To evaluate the effects of the GLP-1R antagonist on tumor growth, male mice were subcutaneously injected with MC38 tumor cells. When tumors reached ~150 mm3 on day 10, Exe-9 was administered intratumorally at days 10, 12, 14 and 16, while control mice received equivalent volumes of saline. Tumor tissues were collected on day 20 for analysis (Fig. 2A). Notably, the tumors in Exe-9-treated mice were markedly smaller compared with those in the control group (Fig. 2B). The tumor volume measurements recorded at each treatment point demonstrated a continuous increase in both groups. However, the Exe-9 group exhibited a markedly lower growth rate (Fig. 2C) compared with the control group. At the endpoint, tumor volume (Fig. 2D) and weight (Fig. 2E) in the control group were significantly greater compared with those in the Exe-9-treated group. IHC analysis revealed that tumors from Exe-9-treated mice displayed markedly higher CD8+ T-cell infiltration compared with those from the control group (Fig. 2F), suggesting enhanced antitumor immunity. To investigate the role of T cells in this response, the experiment was replicated using nude mice lacking functional T cells. In this model, no significant differences in tumor size were observed between the Exe-9 and saline-treated groups (Fig. 2G); however, the tumor volume continued to increase in both groups throughout the treatment period (Fig. 2H and I). Tumor weights collected on day 20 were also not significantly different between the two groups (Fig. 2J). These findings suggested that the antitumor effects of Exe-9 depend on the presence of functional T cells, potentially through the enhancement of CD8+ T-cell-mediated immunity.
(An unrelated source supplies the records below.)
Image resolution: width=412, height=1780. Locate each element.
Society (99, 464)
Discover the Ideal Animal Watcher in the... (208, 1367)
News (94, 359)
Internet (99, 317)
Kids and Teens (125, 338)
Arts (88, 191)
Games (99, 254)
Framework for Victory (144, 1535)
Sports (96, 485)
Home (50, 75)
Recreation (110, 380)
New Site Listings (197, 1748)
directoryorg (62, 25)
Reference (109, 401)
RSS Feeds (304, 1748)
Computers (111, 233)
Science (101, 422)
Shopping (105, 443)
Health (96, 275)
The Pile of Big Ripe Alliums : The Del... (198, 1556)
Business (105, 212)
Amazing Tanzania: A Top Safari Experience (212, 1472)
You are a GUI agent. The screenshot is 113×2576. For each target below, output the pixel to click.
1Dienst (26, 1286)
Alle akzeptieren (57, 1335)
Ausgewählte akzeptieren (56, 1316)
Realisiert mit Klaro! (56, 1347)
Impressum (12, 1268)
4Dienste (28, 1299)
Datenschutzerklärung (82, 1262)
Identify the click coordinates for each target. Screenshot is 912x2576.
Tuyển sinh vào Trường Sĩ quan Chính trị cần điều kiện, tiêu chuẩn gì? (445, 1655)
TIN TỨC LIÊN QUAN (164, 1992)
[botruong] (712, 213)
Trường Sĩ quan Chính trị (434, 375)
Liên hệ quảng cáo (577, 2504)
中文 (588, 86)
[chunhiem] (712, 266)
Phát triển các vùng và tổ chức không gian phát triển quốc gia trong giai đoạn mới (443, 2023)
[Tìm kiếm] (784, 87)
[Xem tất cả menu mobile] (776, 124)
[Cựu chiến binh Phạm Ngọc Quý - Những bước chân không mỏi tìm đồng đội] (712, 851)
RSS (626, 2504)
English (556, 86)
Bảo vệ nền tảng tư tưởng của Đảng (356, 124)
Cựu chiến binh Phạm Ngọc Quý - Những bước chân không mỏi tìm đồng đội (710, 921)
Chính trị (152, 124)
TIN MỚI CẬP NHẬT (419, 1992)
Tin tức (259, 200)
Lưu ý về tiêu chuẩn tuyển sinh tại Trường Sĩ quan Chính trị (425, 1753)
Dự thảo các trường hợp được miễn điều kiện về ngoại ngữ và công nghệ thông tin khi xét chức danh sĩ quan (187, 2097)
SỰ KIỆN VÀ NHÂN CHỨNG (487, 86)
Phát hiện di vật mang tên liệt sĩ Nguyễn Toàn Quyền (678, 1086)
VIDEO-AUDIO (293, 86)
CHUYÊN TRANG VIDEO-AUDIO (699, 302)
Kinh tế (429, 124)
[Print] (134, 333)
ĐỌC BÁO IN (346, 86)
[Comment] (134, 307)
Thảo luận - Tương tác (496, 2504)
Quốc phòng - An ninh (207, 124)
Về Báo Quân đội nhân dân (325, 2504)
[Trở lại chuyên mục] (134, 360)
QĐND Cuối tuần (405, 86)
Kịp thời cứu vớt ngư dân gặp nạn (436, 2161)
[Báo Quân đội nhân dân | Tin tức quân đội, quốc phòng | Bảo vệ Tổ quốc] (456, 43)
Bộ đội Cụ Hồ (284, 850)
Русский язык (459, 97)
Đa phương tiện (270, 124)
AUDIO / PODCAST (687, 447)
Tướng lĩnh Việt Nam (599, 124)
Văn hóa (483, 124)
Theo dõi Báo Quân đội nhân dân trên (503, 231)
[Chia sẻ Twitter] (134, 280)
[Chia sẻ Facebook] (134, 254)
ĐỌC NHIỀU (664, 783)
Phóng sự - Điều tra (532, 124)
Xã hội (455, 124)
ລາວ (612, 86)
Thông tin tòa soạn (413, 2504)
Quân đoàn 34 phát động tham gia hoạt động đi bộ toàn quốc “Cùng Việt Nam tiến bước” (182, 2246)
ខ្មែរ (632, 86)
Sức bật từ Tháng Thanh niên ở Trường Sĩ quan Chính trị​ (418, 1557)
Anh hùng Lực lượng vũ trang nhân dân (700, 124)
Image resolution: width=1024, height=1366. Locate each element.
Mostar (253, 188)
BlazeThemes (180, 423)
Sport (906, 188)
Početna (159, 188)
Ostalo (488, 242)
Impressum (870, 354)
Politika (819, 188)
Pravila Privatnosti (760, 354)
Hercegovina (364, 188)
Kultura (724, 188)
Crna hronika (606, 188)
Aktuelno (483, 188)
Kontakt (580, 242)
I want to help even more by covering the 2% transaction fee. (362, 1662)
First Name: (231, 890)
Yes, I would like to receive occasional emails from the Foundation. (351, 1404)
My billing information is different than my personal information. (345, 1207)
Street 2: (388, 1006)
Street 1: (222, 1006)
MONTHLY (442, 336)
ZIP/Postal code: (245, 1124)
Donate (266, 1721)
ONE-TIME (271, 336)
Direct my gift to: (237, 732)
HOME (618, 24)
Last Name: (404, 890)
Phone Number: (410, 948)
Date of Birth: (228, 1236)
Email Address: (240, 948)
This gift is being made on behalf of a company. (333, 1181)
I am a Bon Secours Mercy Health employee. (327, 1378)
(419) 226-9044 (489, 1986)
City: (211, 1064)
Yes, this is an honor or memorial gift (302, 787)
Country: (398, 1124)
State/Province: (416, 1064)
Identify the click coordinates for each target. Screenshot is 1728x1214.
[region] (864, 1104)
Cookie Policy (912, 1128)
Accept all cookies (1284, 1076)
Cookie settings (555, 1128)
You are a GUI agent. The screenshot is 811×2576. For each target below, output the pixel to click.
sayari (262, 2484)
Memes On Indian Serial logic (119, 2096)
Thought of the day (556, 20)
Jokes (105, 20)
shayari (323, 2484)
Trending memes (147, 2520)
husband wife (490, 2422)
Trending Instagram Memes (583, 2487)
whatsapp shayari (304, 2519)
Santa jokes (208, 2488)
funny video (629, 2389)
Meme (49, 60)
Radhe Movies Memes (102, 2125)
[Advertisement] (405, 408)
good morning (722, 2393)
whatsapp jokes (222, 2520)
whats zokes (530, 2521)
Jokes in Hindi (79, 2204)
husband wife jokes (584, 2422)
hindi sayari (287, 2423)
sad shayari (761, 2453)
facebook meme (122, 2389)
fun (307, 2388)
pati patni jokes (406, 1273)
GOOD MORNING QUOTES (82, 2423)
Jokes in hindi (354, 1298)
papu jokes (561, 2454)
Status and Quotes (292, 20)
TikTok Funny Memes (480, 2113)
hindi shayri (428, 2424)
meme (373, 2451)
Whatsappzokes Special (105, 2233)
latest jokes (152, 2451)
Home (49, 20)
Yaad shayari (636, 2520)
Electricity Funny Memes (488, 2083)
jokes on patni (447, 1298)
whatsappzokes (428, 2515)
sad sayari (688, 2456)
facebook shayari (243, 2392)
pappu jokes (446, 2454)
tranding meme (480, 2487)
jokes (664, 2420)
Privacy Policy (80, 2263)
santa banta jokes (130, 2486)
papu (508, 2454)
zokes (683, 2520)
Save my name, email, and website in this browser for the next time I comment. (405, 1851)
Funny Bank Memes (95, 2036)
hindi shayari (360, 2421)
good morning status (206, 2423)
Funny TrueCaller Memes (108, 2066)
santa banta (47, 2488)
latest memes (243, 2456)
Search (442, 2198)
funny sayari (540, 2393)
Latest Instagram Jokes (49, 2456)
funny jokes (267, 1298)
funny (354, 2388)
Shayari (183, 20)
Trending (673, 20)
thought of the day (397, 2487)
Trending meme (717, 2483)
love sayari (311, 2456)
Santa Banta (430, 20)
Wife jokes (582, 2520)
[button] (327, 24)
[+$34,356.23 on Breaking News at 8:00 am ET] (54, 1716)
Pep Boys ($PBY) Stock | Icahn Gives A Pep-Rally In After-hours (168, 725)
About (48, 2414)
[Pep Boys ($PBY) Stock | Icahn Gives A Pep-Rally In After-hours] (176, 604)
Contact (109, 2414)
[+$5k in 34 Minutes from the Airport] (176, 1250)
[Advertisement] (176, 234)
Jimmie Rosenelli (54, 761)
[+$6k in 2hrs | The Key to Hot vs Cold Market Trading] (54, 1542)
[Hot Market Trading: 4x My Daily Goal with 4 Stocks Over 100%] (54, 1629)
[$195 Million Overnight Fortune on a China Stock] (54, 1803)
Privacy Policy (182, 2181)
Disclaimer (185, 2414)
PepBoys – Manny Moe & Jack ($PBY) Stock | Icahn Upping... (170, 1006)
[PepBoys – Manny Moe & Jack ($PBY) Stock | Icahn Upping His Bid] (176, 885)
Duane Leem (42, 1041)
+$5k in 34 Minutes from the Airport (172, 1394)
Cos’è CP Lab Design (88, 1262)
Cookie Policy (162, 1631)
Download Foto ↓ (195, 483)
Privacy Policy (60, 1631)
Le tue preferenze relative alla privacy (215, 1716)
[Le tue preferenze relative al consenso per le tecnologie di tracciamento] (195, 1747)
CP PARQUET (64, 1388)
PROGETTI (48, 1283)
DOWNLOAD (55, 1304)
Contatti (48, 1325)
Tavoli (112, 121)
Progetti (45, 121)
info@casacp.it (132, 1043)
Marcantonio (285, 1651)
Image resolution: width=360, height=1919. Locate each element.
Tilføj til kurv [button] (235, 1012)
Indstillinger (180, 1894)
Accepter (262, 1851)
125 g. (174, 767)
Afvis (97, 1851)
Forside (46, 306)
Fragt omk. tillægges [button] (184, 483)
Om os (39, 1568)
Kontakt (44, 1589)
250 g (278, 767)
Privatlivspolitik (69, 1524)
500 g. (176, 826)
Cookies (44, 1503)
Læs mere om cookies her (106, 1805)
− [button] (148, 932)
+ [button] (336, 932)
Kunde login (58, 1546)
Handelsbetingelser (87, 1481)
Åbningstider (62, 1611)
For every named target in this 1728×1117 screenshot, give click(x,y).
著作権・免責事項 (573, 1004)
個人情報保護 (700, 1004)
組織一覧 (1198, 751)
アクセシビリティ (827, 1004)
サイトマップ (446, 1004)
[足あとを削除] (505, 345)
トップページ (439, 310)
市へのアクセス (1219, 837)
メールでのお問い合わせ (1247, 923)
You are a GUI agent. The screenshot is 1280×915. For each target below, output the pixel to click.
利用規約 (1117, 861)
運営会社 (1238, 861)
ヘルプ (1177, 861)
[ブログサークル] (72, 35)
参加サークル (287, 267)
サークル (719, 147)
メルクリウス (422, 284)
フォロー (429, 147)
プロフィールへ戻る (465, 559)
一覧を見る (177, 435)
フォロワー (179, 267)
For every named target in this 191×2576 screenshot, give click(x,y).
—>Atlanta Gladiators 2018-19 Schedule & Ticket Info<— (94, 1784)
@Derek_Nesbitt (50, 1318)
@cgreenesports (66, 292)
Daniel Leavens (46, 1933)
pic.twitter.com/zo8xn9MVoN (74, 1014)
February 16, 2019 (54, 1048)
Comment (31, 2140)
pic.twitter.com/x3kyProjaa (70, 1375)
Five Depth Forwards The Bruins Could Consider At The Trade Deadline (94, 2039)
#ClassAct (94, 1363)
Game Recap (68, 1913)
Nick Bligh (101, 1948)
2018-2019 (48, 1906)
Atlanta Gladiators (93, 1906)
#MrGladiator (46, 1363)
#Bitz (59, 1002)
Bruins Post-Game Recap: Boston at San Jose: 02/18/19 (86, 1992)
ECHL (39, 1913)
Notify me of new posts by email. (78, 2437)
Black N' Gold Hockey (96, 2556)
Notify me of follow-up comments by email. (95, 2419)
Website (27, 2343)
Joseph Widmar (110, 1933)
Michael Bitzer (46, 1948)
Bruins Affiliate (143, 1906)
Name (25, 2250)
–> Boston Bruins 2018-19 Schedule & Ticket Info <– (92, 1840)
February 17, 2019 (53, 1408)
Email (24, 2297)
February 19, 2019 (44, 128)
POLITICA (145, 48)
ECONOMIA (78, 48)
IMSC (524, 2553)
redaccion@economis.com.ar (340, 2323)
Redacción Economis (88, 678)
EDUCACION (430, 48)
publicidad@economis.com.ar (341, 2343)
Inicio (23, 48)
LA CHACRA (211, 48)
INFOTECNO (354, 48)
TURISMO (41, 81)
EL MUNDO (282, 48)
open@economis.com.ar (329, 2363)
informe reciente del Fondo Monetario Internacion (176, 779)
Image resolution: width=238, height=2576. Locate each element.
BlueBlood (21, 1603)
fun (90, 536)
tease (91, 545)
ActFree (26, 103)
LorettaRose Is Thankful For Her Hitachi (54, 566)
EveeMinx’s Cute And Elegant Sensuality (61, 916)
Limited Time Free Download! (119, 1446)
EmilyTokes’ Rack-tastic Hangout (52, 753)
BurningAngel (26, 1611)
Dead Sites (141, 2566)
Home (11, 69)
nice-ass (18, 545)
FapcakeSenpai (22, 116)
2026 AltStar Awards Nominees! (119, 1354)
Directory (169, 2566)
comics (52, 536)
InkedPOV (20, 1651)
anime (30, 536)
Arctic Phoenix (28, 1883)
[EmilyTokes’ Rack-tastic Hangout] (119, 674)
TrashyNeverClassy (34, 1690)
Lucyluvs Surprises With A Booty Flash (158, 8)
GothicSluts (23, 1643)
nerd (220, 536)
Glucagon-like peptide-1 receptor
antagonist enhances T-cell-mediated antitumor efficacy in mice. (A)
A schematic representation of the experimental timeline. Mice were
subcutaneously injected with MC38 tumor cells to generate a
colorectal cancer model, after which Exe9 was administered
intratumorally on days 10, 12, 14 and 16. (B) Representative images
of excised tumor tissues collected on day 20. (C) Tumor volumes
were measured at regular intervals during the treatment period. (D)
Endpoint tumor volumes and (E) tumor weights are depicted to
illustrate the difference between groups. (F) Immunohistochemical
analysis was conducted to assess the infiltration of
CD8+ T cells in tumor sections (scale bar, 100 µm). (G)
In a parallel study using nude mice, tumor volumes of (H)
individual mice and (I) their average value and (J) tumor weights,
were similarly measured to determine the dependence of the
antitumor effects on T-cell-mediated immunity. Data are presented
as mean ± SEM. ***P<0.001. SC, subcutaneous; Exe-9, Exendin
9–39; i.t., intratumoral injections.

Figure 2.

Glucagon-like peptide-1 receptor antagonist enhances T-cell-mediated antitumor efficacy in mice. (A) A schematic representation of the experimental timeline. Mice were subcutaneously injected with MC38 tumor cells to generate a colorectal cancer model, after which Exe9 was administered intratumorally on days 10, 12, 14 and 16. (B) Representative images of excised tumor tissues collected on day 20. (C) Tumor volumes were measured at regular intervals during the treatment period. (D) Endpoint tumor volumes and (E) tumor weights are depicted to illustrate the difference between groups. (F) Immunohistochemical analysis was conducted to assess the infiltration of CD8+ T cells in tumor sections (scale bar, 100 µm). (G) In a parallel study using nude mice, tumor volumes of (H) individual mice and (I) their average value and (J) tumor weights, were similarly measured to determine the dependence of the antitumor effects on T-cell-mediated immunity. Data are presented as mean ± SEM. ***P<0.001. SC, subcutaneous; Exe-9, Exendin 9–39; i.t., intratumoral injections.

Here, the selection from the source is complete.